### Objective
Convert the rows as a Markdown table with the columns No. and Line, starting with the line that contains "Click the Credentials sidebar link" and going on through the line that contains "tap(469, 203)", both included. Skip blank lines and leave the pictures out.

>> START Material shown

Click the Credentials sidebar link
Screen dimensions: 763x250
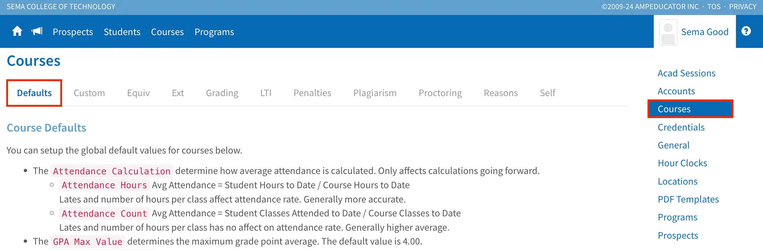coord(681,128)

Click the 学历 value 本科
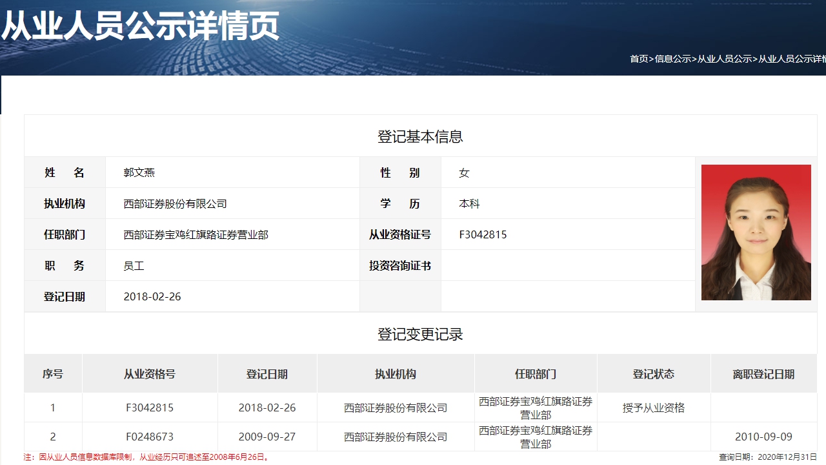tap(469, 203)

>> END Material shown
>> START Material shown

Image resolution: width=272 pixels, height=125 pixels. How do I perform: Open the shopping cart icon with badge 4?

>> END Material shown

### Exercise result
| No. | Line |
|---|---|
| 1 | Click the Credentials sidebar link |
| 2 | Screen dimensions: 763x250 |
| 3 | coord(681,128) |
| 4 | Click the 学历 value 本科 |
| 5 | tap(469, 203) |